Das Internet-Hinweisgebersystem bringt diese scheinbaren Gegensätze – Anonymität und Dialog – in Verbindung. Es ist auf die höchstmögliche Sicherheit für brisante Daten ausgelegt. Unter anderen bietet es den Vorteil, dass Wirtschaftsdelikte kurzfristig bereits im Entstehen aufgedeckt werden können.

Diskrete Informationsprüfung

"Diese Art der Korruptionsbekämpfung ist deshalb so wirkungsvoll, weil wir gerade Personen in höheren Positionen erreichen, die uns Hinweise auf Bestechung geben können", erklärt Thomas Vennen. Er berät im Auftrag des Bundesentwicklungsministeriums (BMZ) die kenianische Regierung vor Ort.

"Ob Arbeitsstelle oder gesellschaftliches Ansehen: Durch Repressalien aus dem Umfeld hat der Missstände aufzeigende Personenkreis viel zu verlieren. Die Anonymität nimmt ihnen die Angst davor. Zudem wird vermieden, dass sie als illoyal oder Denunzianten verunglimpft werden könnten."

Während der  Einführungsphase nutzten bereits mehr als 450 Personen das System. Ihre Informationen werden diskret überprüft, um Denunzianten auszuschließen. Rund 90 Prozent der Anzeigen führten bisher zur Einleitung von Ermittlungen.

Schritt zu mehr Eigenverantwortung und Rechtsstaatlichkeit

Die Plattform ist Teil eines übergreifenden Vorhabens der GTZ für mehr Rechtstaatlichkeit. "Mit der Übergabe machen unsere Partner einen bedeutenden Schritt zur größeren Eigenverantwortung", betont der GTZ-Experte.
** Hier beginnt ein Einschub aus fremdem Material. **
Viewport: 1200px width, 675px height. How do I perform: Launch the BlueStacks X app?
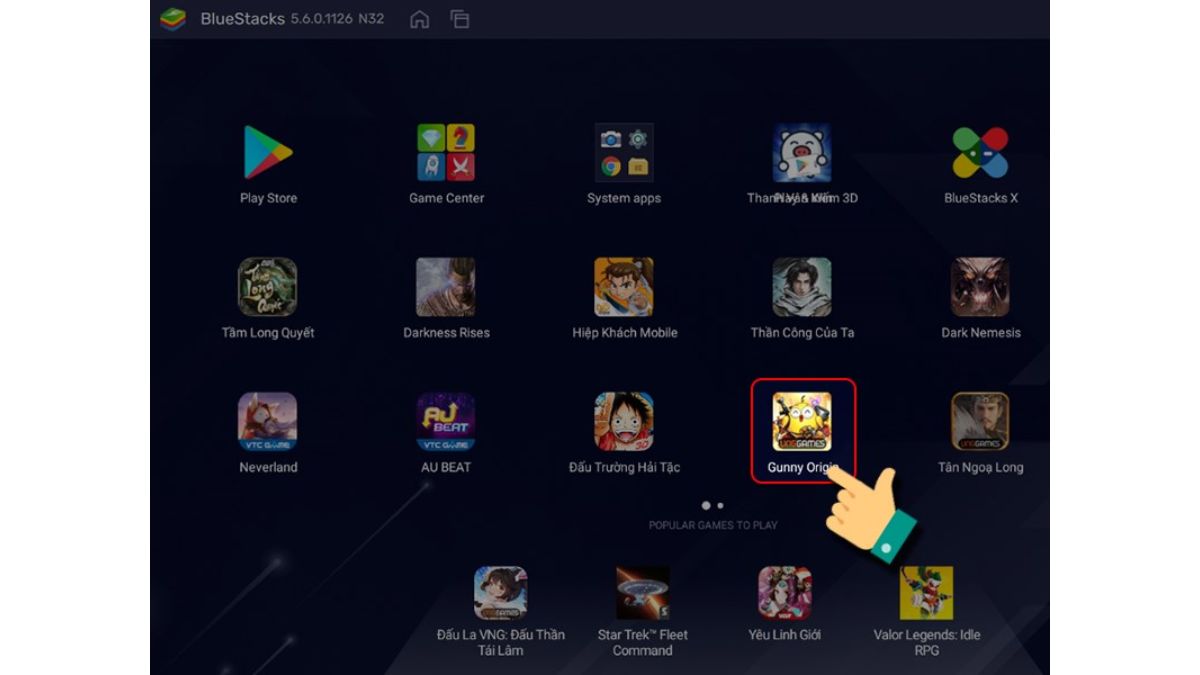pos(981,153)
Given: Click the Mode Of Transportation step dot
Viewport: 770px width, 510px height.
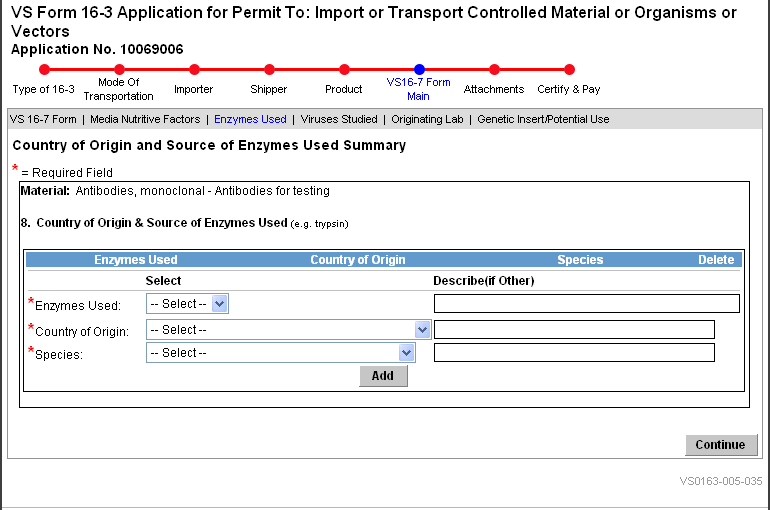Looking at the screenshot, I should coord(119,70).
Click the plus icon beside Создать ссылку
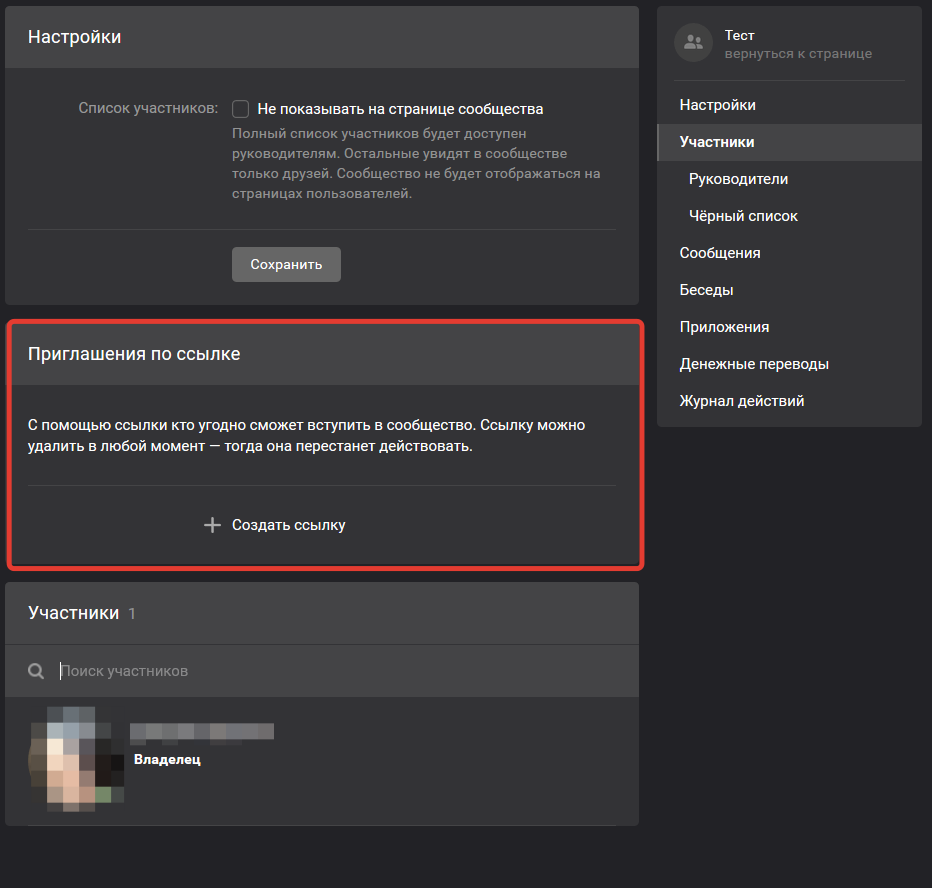 point(212,525)
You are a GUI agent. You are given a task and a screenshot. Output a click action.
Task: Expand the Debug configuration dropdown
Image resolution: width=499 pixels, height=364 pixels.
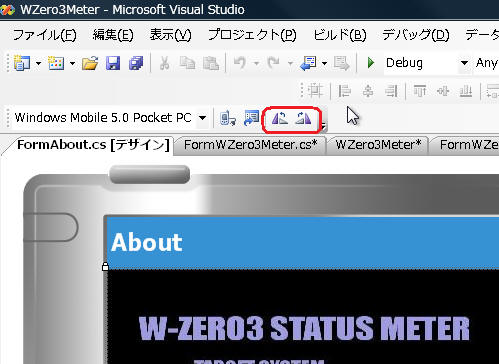click(x=464, y=63)
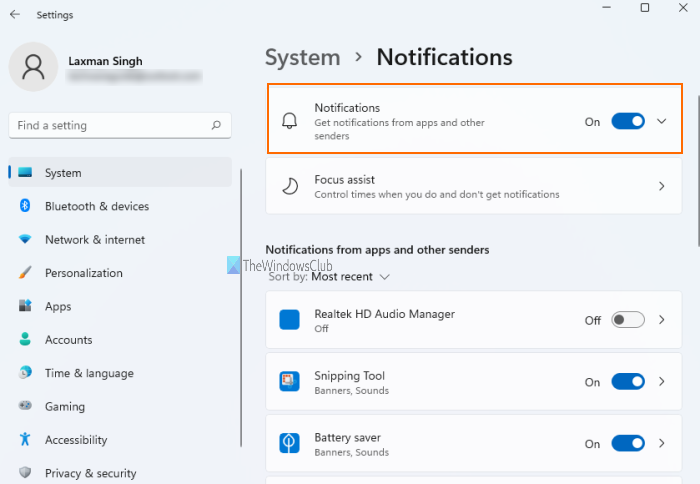This screenshot has width=700, height=484.
Task: Go to Time & language settings
Action: (88, 373)
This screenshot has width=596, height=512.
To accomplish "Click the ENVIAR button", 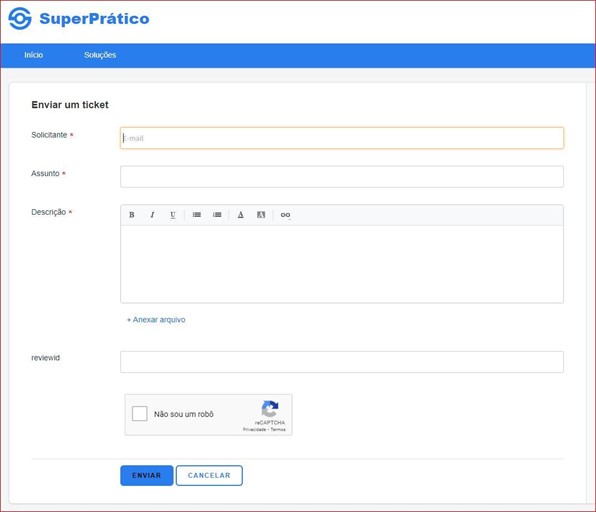I will (147, 476).
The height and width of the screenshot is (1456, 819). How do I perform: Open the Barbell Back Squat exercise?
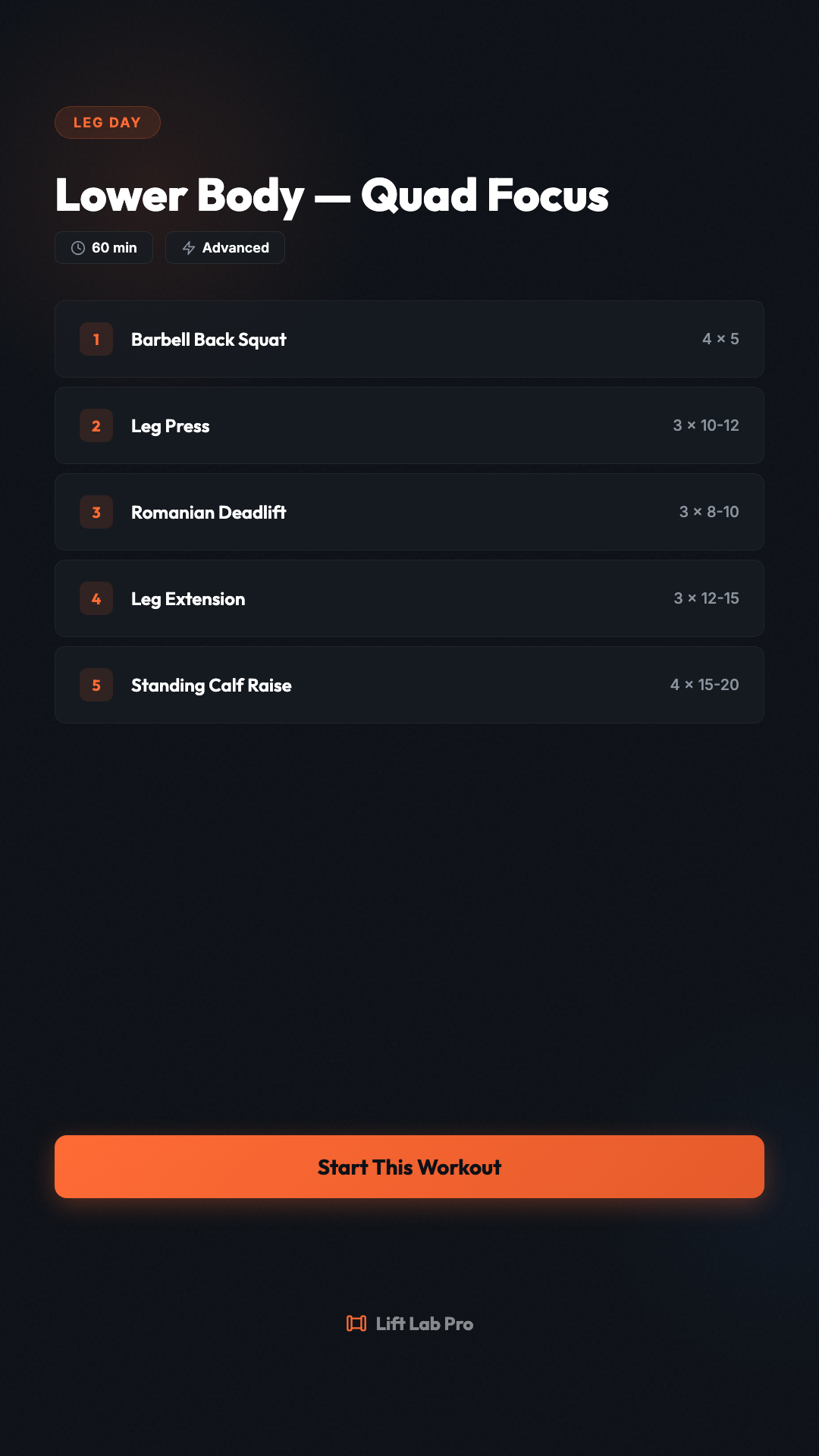(209, 340)
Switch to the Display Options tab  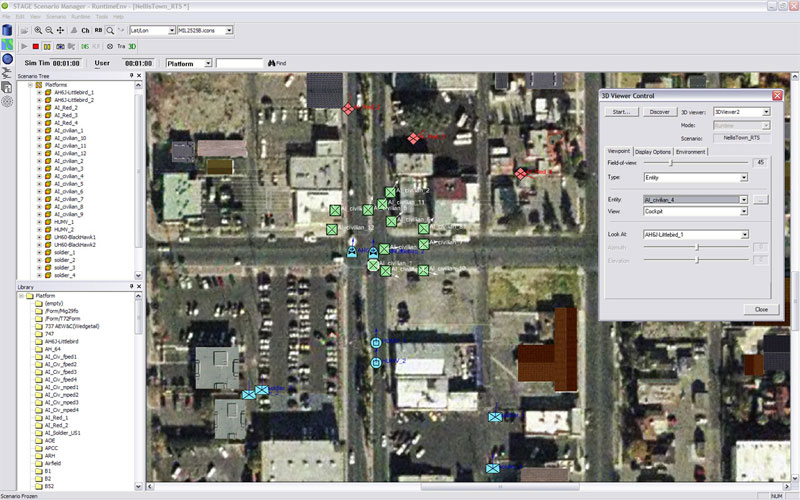coord(653,151)
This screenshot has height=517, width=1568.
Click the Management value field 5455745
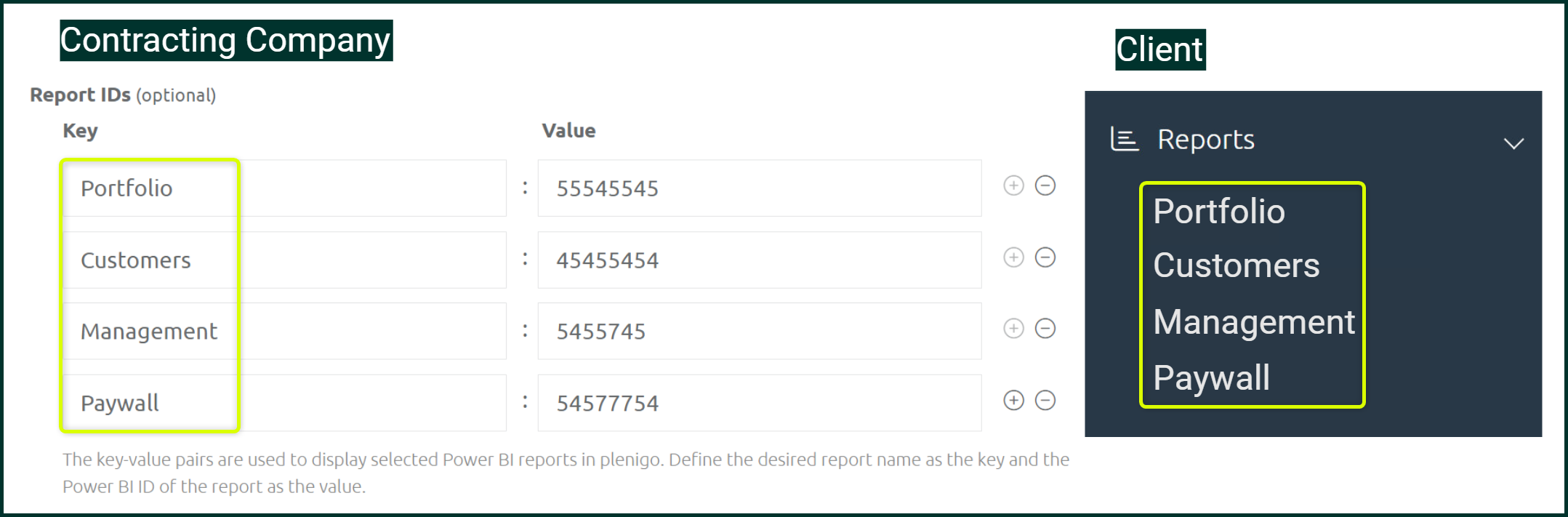760,332
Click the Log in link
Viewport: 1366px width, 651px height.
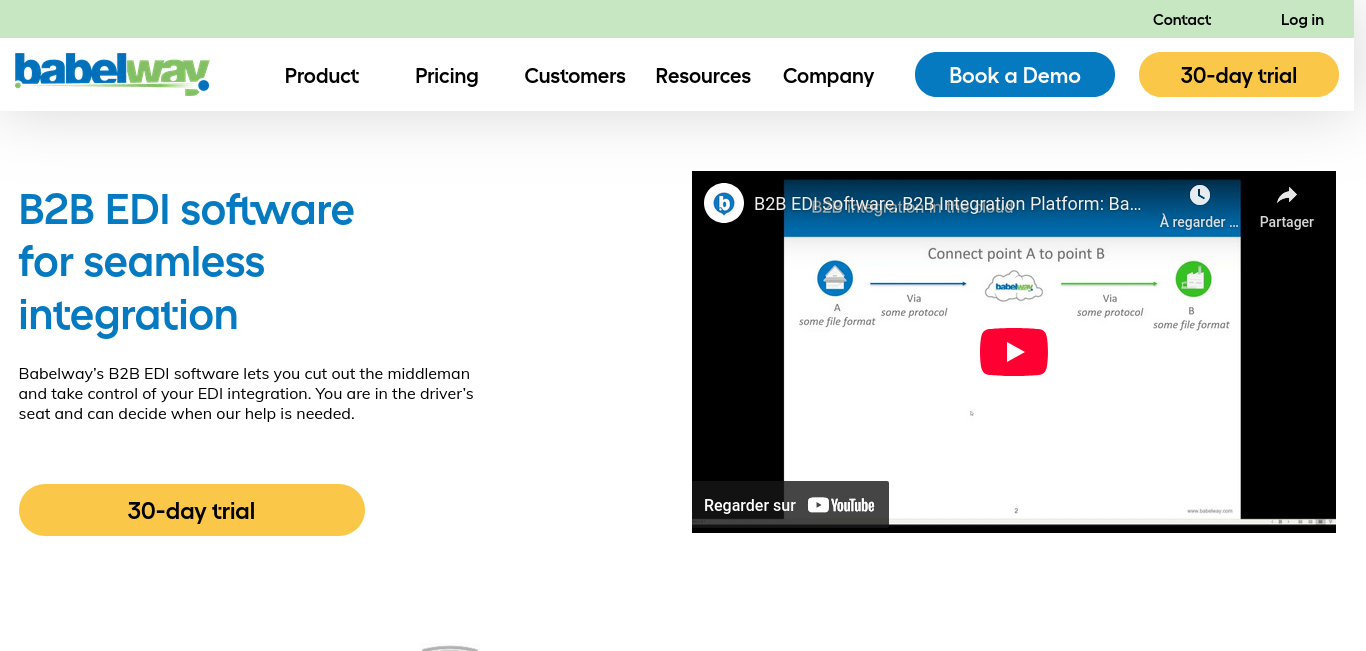coord(1302,20)
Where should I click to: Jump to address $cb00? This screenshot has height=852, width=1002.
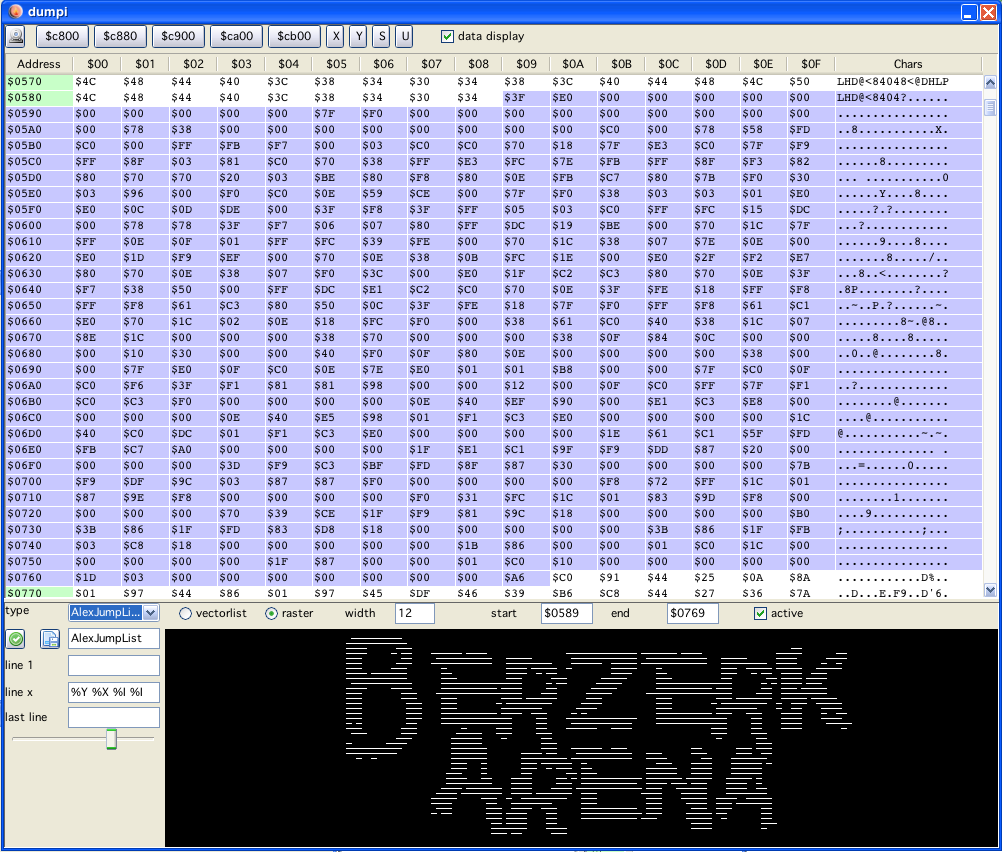294,37
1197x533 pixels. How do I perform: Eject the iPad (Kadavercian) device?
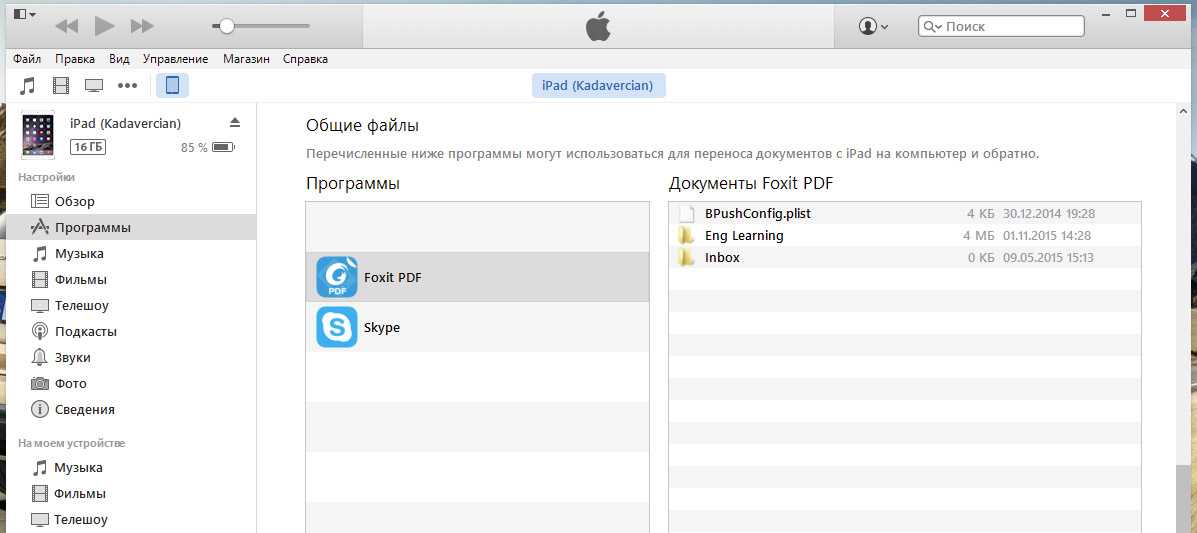(235, 122)
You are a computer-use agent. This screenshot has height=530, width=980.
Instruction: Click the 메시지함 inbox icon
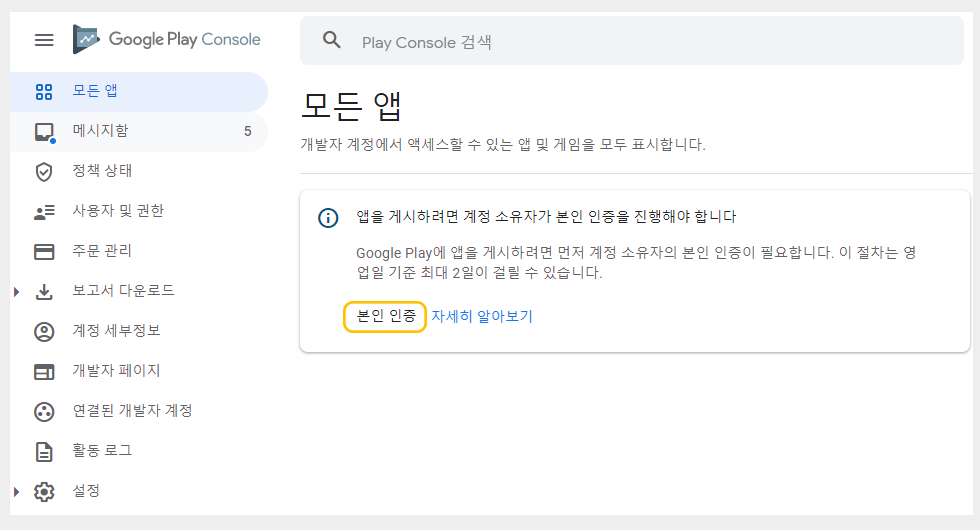coord(44,132)
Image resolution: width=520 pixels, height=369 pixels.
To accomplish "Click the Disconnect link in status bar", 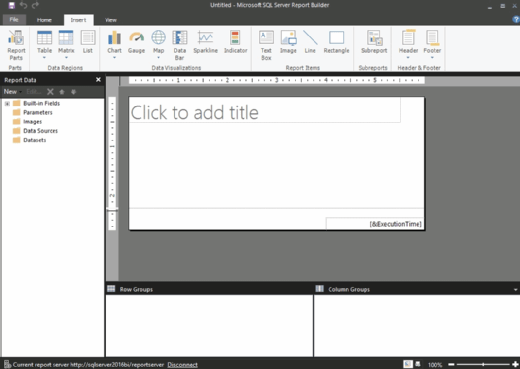I will (182, 365).
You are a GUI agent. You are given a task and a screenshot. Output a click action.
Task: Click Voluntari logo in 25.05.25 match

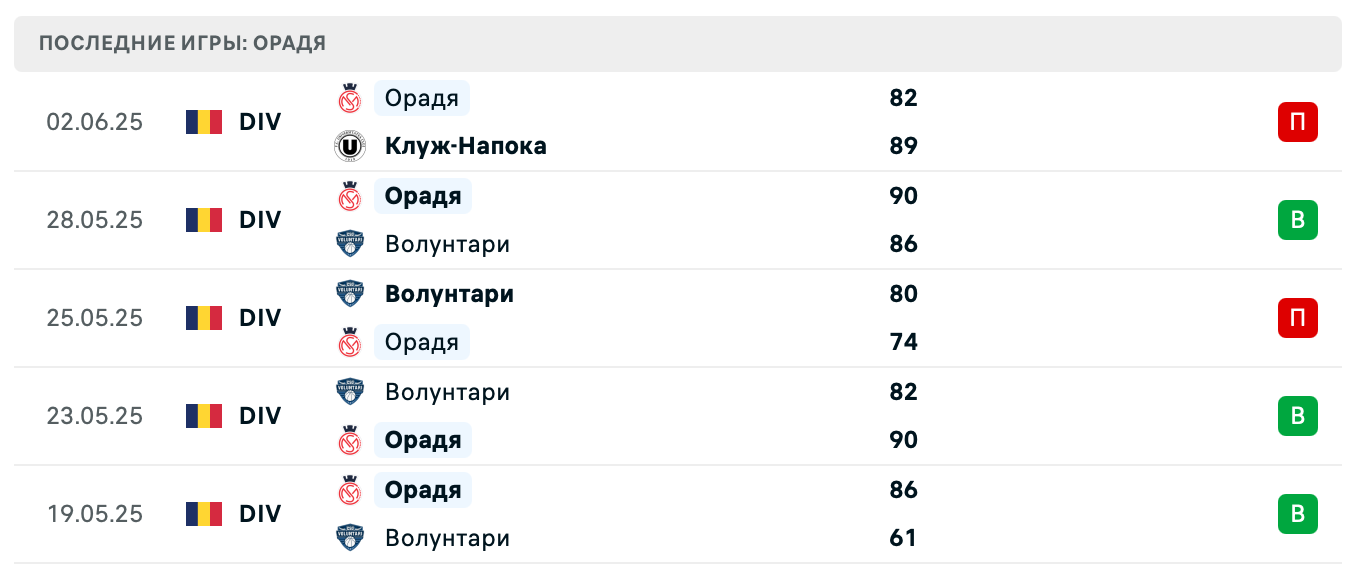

Vennen: "Unsere Arbeit beseitigt entscheidende Hindernisse für eine nachhaltige Entwicklung. Zudem unterstützen wir nicht nur das Reformprogramm der kenianischen Regierung, sondern entwickeln es auch gezielt weiter. Dies hebt unseren Beitrag besonders hervor."

Das Vorhaben der GTZ trägt somit zur Verwirklichung der entwicklungspolitischen Ziele der Bundesregierung bei, indem es Veränderungsprozesse und Rechtsstaatlichkeit auch unter schwierigen Bedingungen fördert.

Vor kurzem hat die kenianische Antikorruptionsbehörde nun den Betrieb und die Finanzierung komplett von der GTZ übernommen.

System auch in Deutschland im Einsatz

Entwickelt hat die elektronische Plattform die Business Keeper AG in Potsdam. Maren Fink von Business Keeper Potsdam, die das System in Kenia mit betreut, erklärt: "Wir haben das Hinweisgeber-System vor Ort gemeinsam mit den Leuten der kenianischen Korruptionsbehörde eingerichtet.“ Nach Anpassung der Software und Testphase wurde es im Oktober 2006 der kenianischen Öffentlichkeit vorgestellt.

"Vor kurzem waren wir wieder dort und stellten fest, dass es von der Bevölkerung sehr gut angenommen wurde. Ein deutliches Zeichen, dass die Menschen dem System vertrauen. Sie erkennen: Das System gibt ihnen die Möglichkeit, Hinweise unter Schutz der persönlichen körperlichen und seelischen Unversehrtheit zu geben. Mit unserem System können wir somit einen nachhaltigen Beitrag zur Korruptionsbekämpfung  leisten und die Umsetzung der Anti-Korruptionskonvention der Vereinten Nationen unterstützen", sagt Fink. 

Auch in Deutschland wird das System unter anderem vom Landeskriminalamt Niedersachsen und verschiedenen Unternehmen genutzt.